Beats are garbage, ive broken so many pair not even funny, luckily Future shop had the replacement program after a year, every 6 months i was back getting another pair. (2 max, then start the process again) 
I guess like a henkles, you use it and within a couple hours its dull, sharpen, dull, sharpen, remove bolster .... use as a beater knife. 

Probably pick up a pair of Audeze Isine in the near future, if I don't like it i can sell them for a loss. I know i want the 2-Pin style to match the AM7-LAM that have the availability for 2 pin. 
I haven't got anything yet, talking like a pro JUST from reading reviews and forums ... Guess I'm like some other people I know LOL.


----------



## panda (Jan 14, 2019)

you cant jump to end game product without knowing your preferences first.. however if i were in market for a high end one (not into customs too much hassle), i would take a hard look at ortofon e-q8 for its clean unforced sound. just know that you need to factor in cost of a dedicated amplifier to go with it, think of it as like having to get a nice cutting board to go along with your honyaki.


----------



## minibatataman (Jan 14, 2019)

panda said:


> you cant jump to end game product without knowing your preferences first.. however if i were in market for a high end one (not into customs too much hassle), i would take a hard look at ortofon e-q8 for its clean unforced sound. just know that you need to factor in cost of a dedicated amplifier to go with it, think of it as like having to get a nice cutting board to go along with your honyaki.


Or stones..
But +1 to not jumping into the deep end too quickly. If you've only used victorinox knives, youre better off trying out a few mid range items before you commit


----------



## LucasFur (Jan 14, 2019)

panda said:


> you cant jump to end game product without knowing your preferences first..





minibatataman said:


> But +1 to not jumping into the deep end too quickly. If you've only used victorinox knives, youre better off trying out a few mid range items before you commit



I guess there is no way of getting into this without buying and trying? 
Gotta try Armature / Dynamic / Hybrid ... Varying amount of drivers ... Cables, Sources, etc. ... its like this knife world.

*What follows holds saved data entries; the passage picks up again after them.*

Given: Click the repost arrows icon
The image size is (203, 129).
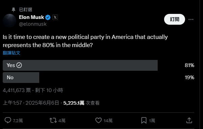Looking at the screenshot, I should point(53,120).
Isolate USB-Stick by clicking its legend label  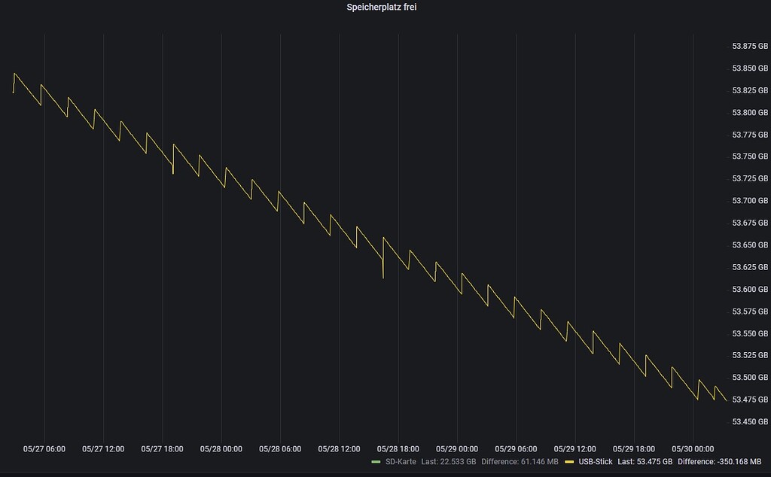pyautogui.click(x=597, y=463)
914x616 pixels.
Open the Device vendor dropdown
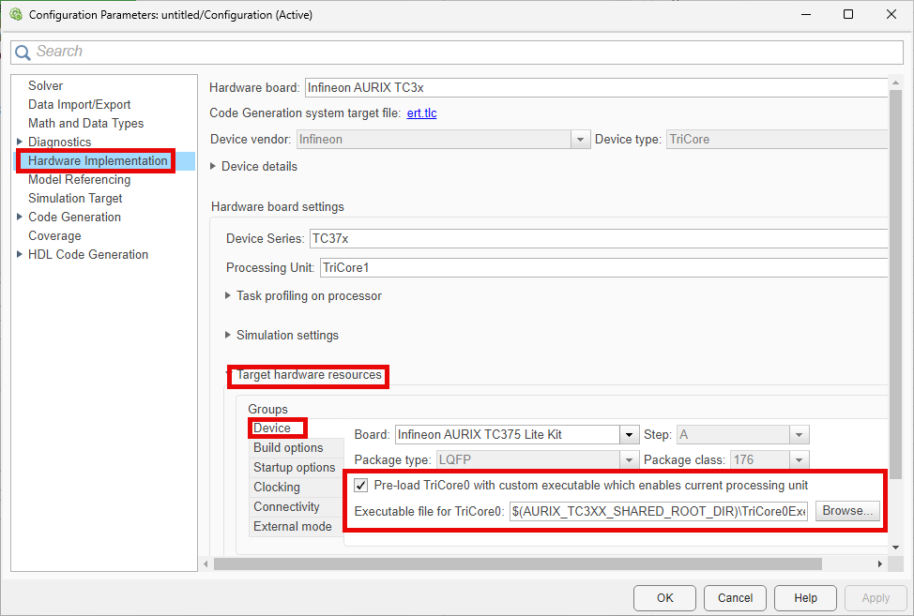[580, 139]
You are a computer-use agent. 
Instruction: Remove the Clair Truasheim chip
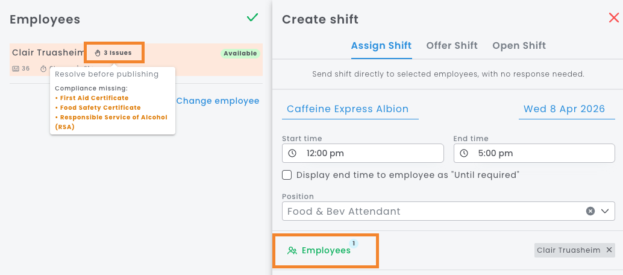click(x=609, y=250)
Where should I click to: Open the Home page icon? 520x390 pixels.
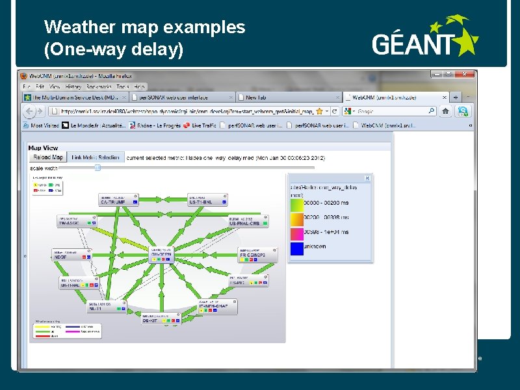[445, 111]
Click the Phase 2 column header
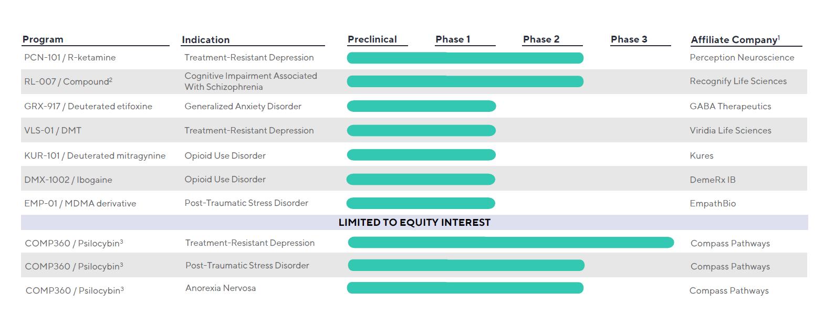This screenshot has width=835, height=313. [x=541, y=39]
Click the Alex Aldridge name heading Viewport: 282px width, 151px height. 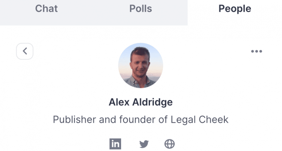141,102
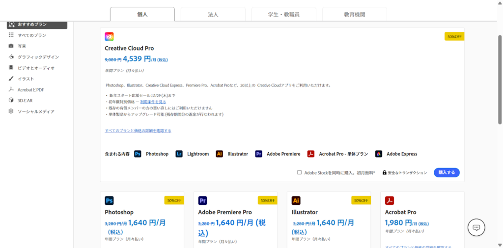Click the Lightroom icon in included apps
This screenshot has height=248, width=503.
tap(179, 154)
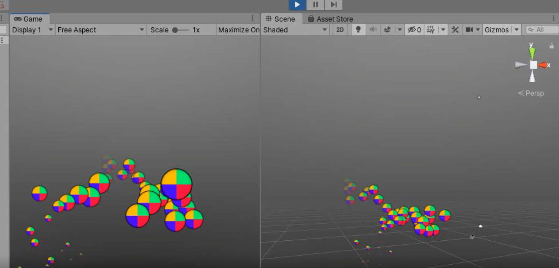Click the Gizmos button

tap(496, 30)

We'll see how things pan out.


----------



## minibatataman (Jan 14, 2019)

You don't have to go through every time imaginable but they're different to cater to different tastes. 
Some people love the general Sennheiser sound profile, for example, others find them way too dark and veiled (especially the HD650)
and I personally find the whole cable thing BS, but YMMV.


----------



## bennyprofane (Jan 14, 2019)

A little bit off topic but my recommendation, cheap and awesome: https://www.kitchenknifeforums.com/...nes-the-koss-ksc75-with-the-kramer-mod.29815/


----------



## LucasFur (Jan 14, 2019)

minibatataman said:


> Some people love the general Sennheiser sound profile.
> and I personally find the whole cable thing BS, but YMMV.

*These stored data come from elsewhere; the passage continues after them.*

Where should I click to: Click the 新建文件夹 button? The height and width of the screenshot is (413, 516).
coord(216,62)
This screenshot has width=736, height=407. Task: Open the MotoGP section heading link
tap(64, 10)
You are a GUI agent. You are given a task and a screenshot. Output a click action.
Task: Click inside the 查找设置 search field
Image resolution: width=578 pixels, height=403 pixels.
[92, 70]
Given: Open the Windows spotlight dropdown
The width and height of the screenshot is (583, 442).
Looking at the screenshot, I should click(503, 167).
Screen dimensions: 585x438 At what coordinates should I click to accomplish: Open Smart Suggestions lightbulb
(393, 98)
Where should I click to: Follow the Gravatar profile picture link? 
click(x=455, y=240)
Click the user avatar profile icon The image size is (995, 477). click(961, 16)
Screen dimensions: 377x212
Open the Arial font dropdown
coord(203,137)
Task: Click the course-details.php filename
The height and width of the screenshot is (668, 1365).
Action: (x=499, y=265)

LOL I like the Bose Signature?? Even when we are in restaurants or bars, I say "music sounds great" .... and I then see they are bose Speakers ... this has happened on a number of occasions. 

And yea ... it seems like (After research) .. Cables might only change the resistance of the headset slightly. Giving the illusion of more Highs, when really its just giving more volume. 




bennyprofane said:


> A little bit off topic but my recommendation, cheap and awesome: https://www.kitchenknifeforums.com/...nes-the-koss-ksc75-with-the-kramer-mod.29815/


I dont know if im ready for this project yet. LOL but thanks ill defiantly go through it.


----------



## mille162 (Jan 14, 2019)

Home audio is def a bigger hobby for me, knives were a cheaper hobby to distract me from audio upgrades lol! Plus, I can justify multiple knives in the kitchen but it’s really hard to justify multiple speakers in the same room!






My current IEM’s (and favorites) are Futursonics MG5’s. I will say that its a high cliff you just have to jump off of to get started; unless you go to an audiologist and have your ear mold taken to send away, you’re just using basic ear buds. That perfectly sealed fit and aligned driver in your ear is what makes IEM outperform almost any reasonable priced over the ear (as well as cancel out noise). Ive tried dozens of options and even with swapping out foam or rubber size, those models don’t perform as well as models that are molded to your ear. 

Personally, a “monitor” to me should be neutral and analytical. It should not color the music in anyway and yet still be easy to listen to. I’m very sensitive to metal tweeters so I am really hard to please in any speaker. I ended up with egglestonworks because of the esostar silk dome tweeter they used was the easiest for my ears to listen to. When listening, pay attention to your body. If your ears/shoulders/neck tense up, make a note of what components you were using and start eliminating what you dont like. You should be able to listen to something for 4-6 hours with ease. Read reviews and use that as your starting point only; just cause it looks good on paper doesnt mean its good for you. On paper, berylium tweeters “perform” the best but you couldnt give me a pair of speakers using them!

Step 1: what is your source? Listening at home on an amp or portable player? If on the go, what player do you have? using a portable amp? File type and size?

If you’re going to invest in decent IEM’s, you gotta feed it from a decent source! My ipod is for the gym with Monster in ear sport headphones I dont care about and used to drown out the treadmills only. When doing any focused listening I’m using As tell & Kern AK380 with dual DAC, and a connected amp. I have a mix of flac, aflac, and dsd files copied directly over from SACD (the reason for the ak380 was it’s unique ability to store and play dsd files). There are cheaper hi-res portable players but equally important to what you put in your ears is what DAC you’re using. The ak380 is def worth the investment!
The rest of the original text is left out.